For example, basically any financial evaluations of US citizens will likely result in an inherent bias against Black people due to institutional biases such as redlining that have long lasting socioeconomic and demographic repercussions. This might mean that something as simple as incorporating the zip code of a home into a mortgage pricing AI can end up with a racial bias.
In your financial evaluations example, many biases and disadvantages would remain even if you solely reduce the decision to relevant financial facts for a specific individual, because a poorer individual with lower socioeconomic status and less opportunities actually has a higher risk of non-payment, and a disadvantaged group will have disproportionally more such individuals. Should we accept that? Should we require the other groups to subsidize their non-payment? Both options are unfair in some aspect and fair in another, you can't have your cake and eat it too, and it's not the fault of the model you use - the only difference with a human is that they can better hide the factors they use, lie about the influences (perhaps also lie to themselves) and rationalize/invent factors to justify their decision.
For this topic, perhaps this talk "AI Ethics, Impossibility Theorems and Tradeoffs" https://www.youtube.com/watch?v=Zn7oWIhFffs or its slides https://www.chrisstucchio.com/pubs/slides/crunchconf_2018/sl... might be interesting for you, it has some flaws but is a decent exploration of the problem space.
Let's say you have a racially-neutral observation of lower income, maybe disability status or a criminal rap in the past. That looks like a bad bet for a loan regardless of color, it just so happens that our society's created a statistical imbalance in those metrics.
I mean it is never truly the "AI's fault". It is the fault of the systems that resulted in the biased data and the people who ignored that bias while still delegating the decision making to that AI allowing it to be a tool that propagates those biases. You end up with a dangerous and self-perpetuating system like this:
1. Data is biased against Black people due to historic racism.
2. AI is built of this biased data.
3. AI results in a biased system that disadvantages Black people.
4. Black people get discriminated against due to the results from the AI.
5. New data is now even more biased against Black people.
6. Go to step 1.
The ethical concern would be, "don't build a racist AI system that assumes black people don't pay back loans". This could be mitigated by removing race and clear proxies such as zip code from training data, but it doesn't necessarily break your cycle, because the poverty and social problems are real and exist regardless of whether the AI considers race.
The anti-racist approach, on the other hand, would specifically require incorporating race so you can perform affirmative action. Maybe that's good for society, maybe there's a debate about how much and in what way you do it, who pays for it, etc. But it's left "ethics" far behind and become "politics" at that point IMO.
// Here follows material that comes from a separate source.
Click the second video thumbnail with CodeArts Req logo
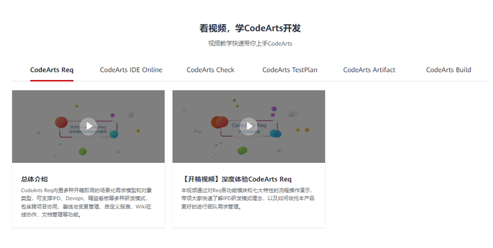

It isn't this simple. Not all these proxies are clear. Also what are we even left with once all these proxies are removed? The zip code is hugely important when trying to establish the value of a home. Does removing all data that is potentially racially biased leave us with a model that is nearly worthless?
>But it's left "ethics" far behind and become "politics" at that point IMO.
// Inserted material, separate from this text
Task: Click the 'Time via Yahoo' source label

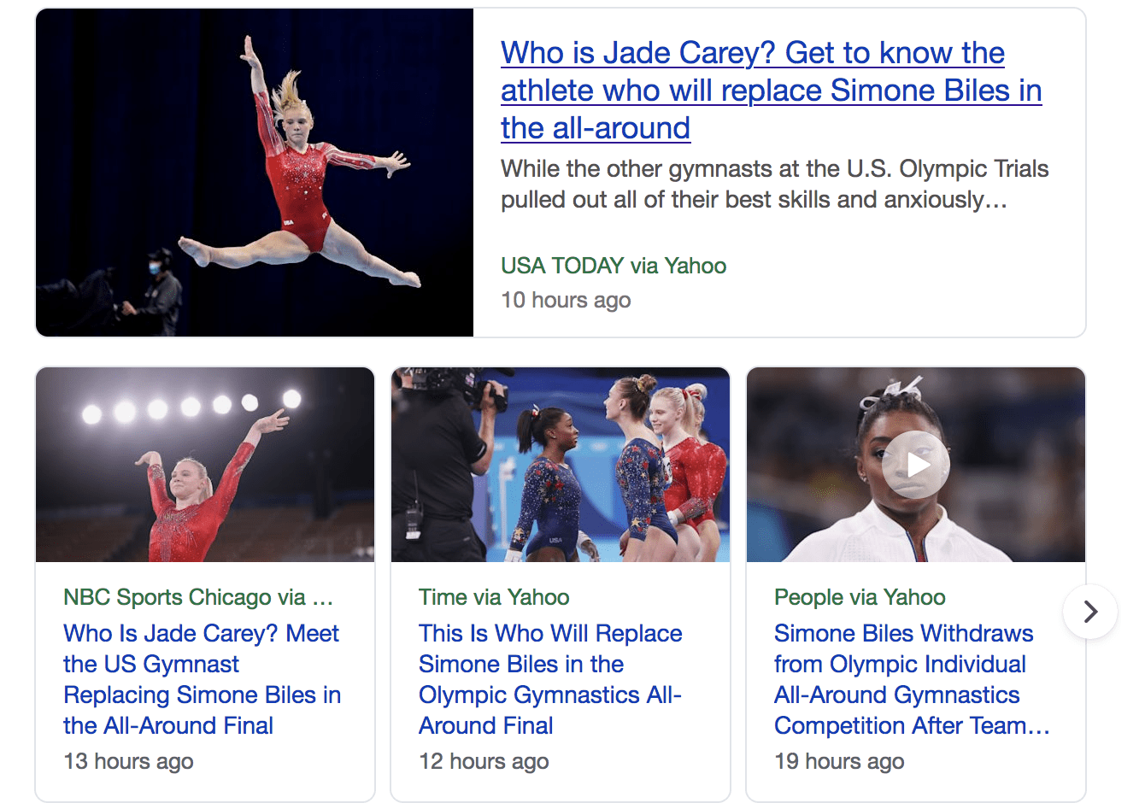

It depends entirely on what branch of moral philosophy to which you subscribe. For a lot of people their personal politics is just applied ethics meaning not acting would be ethically wrong in their opinion.
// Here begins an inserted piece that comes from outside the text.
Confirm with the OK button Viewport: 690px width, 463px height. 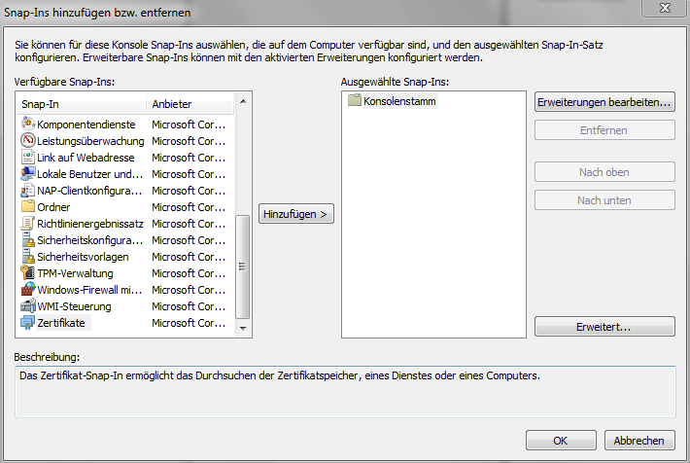point(561,440)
AI shouldn't take the blame. Blame the folks collecting biased data, or those making biased decisions encoded in the data. The data is known to be tainted. Blame those using that data to train models, and sell/rent/apply those models for profit. Blame the researchers who know, or should know, better but make breathless claims about how their AI can be used without regard for the impact if people follow their advice
Is it, just don't do data, same interest rate for everyone, no denials and amortize defaults across higher rates for lower-risk borrowers?
You'd need a law, the first bank to do that would be crushed by other banks that can attract the lower-risk borrowers with lower rates.
Curious. Is your answer to the title "we need laws to regulate AI?" I'm not specifically agreeing or disagreeing.
To remove this discourse from models ironically means applying a strong bias imho.